If you want to find a professional to get the job done for you, don’t hesitate to give them a call. However, if you want to save some money for the upcoming holiday shopping season, this do-it-yourself chore can be done quickly and efficiently with IKO Community Management’s guide to cleaning your gutters:
- Get prepared. Wear an old long-sleeve shirt and sturdy gardening gloves. We recommend wearing a dust mask and safety goggles for maximum protection. Bring a large trash bag or plastic tarp, garden trowel or gutter scoop and a hose or auger for the debris-removing process. Lastly, get a hard bristle sponge and a high-pressure hose nozzle for the cleaning process.
Tip: To save money on buying specialty tools, use a child’s sand shovel instead of a garden trowel or gutter scoop. All of them are made for the same job!
- Set up an extendable ladder, and make sure it is stabilized with a stand-off adder horn or a trustworthy friend before you begin climbing. Once you have checked that the ladder is stable, you can begin climbing. You’ll be cleaning for a long period of time, so safety first.
- Using your gloved hands and the garden trowel, scoop or shovel, place the debris and sediment into the garbage bag. If you prefer to dispose of the mess directly on your lawn, put the plastic tarp down before you climb up the ladder. The natural debris could include leaves, small branches and dirt as well as metal objects like roofing nails, so be cautious when picking items up.
Tip: Pay particular attention to the gutter’s downspout. This is where the most debris will be backed up after a large rainstorm or a heavy wind.
- Carefully climb down the ladder then move it (and the plastic tarp, if you’re using one) down about a foot as you finish removing debris from that part of the gutter. Be cautious when setting up the stabilizer and ladder each time, and never reach out further than your natural position. Safety is always first.
- Tie and place the full trash bag on the ground and/or clean up the plastic tarp, then use a high-pressure nozzle attached to a hose to rinse the gutter for one minute.
- Scrub the downspout clean with the hard bristle sponge. Once the scrubbing is complete, rinse the downspout with the hose or auger again.
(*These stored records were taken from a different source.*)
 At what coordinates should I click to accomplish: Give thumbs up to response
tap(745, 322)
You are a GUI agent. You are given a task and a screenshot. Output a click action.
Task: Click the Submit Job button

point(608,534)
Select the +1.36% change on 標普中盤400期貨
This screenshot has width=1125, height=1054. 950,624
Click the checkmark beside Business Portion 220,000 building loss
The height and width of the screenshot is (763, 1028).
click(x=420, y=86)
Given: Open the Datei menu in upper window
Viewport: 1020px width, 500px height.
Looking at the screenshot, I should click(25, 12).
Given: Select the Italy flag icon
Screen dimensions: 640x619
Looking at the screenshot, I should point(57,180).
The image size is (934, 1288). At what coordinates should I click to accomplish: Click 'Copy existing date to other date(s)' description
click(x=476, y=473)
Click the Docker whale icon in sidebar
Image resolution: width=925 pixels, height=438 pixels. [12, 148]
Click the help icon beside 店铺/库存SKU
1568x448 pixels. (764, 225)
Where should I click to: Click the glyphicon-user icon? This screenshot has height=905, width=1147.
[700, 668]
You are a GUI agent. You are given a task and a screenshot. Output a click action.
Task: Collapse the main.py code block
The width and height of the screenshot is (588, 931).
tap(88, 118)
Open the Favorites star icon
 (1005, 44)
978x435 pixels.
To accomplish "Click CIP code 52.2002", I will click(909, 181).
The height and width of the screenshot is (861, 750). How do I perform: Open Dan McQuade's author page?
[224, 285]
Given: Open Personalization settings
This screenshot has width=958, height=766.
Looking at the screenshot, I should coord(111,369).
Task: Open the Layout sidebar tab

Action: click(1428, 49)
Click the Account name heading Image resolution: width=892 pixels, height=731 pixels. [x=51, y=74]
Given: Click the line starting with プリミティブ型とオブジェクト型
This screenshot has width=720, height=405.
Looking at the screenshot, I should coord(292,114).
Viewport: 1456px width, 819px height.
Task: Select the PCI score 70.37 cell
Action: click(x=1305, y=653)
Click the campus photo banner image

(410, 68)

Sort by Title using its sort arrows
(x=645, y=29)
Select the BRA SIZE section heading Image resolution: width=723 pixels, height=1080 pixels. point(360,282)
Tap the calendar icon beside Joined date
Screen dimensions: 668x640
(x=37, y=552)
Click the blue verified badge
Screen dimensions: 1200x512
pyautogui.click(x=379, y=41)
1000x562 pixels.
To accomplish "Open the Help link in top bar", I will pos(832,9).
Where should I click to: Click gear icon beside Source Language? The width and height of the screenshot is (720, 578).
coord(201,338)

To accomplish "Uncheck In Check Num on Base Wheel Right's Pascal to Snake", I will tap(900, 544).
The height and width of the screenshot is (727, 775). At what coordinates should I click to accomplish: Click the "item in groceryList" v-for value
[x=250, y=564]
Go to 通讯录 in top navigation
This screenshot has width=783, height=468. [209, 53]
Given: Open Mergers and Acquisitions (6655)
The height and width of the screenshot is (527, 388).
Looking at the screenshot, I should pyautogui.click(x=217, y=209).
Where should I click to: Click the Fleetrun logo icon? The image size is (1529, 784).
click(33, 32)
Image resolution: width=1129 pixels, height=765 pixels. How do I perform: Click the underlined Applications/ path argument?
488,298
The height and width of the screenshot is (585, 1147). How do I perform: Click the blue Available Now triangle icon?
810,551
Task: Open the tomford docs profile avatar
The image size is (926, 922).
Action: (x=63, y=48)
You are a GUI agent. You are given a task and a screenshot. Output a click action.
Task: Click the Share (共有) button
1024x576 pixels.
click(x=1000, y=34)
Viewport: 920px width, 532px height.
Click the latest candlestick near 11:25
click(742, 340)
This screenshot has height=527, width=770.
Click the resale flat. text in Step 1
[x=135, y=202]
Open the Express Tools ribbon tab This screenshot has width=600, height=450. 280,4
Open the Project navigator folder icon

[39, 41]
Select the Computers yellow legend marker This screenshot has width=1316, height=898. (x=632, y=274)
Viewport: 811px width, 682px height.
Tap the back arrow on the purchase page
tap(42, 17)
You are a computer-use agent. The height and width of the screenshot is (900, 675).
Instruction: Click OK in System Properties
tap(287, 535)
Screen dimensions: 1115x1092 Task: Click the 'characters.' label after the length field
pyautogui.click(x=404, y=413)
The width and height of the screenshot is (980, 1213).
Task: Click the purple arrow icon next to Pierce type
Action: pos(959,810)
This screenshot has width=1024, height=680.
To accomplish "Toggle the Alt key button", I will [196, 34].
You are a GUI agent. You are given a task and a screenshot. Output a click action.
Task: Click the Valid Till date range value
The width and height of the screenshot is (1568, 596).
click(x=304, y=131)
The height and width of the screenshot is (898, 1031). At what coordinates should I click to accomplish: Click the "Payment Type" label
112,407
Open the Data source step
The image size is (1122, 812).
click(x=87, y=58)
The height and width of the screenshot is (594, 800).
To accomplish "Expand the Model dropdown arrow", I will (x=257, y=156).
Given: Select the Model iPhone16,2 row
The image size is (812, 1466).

Repeat this step for every foot of cleaning.
Tip: Try not to get your home’s siding wet as this could cause molding.
- When you’re finished removing debris and cleaning the gutter, check for holes, dents, cracks and pitch problems after it has air dried. If you see any problems, call a professional about the appropriate solution. To prevent future problems with your gutter, invest in gutter caps, covers or screens and leaf strainers to help keep natural debris out.
Cleaning gutters is critical in preventing potential water damage to your home, such as a flooded basement or cracked foundation. Completing this chore at least twice per year (and after every large storm) could save you a lot of money in future repairs and replacements. With the stormy fall here and snowy winter coming, we suggest grabbing your ladder, putting on some gloves and scooping away.
From all of us at IKO Community Management, we wish you the best of luck!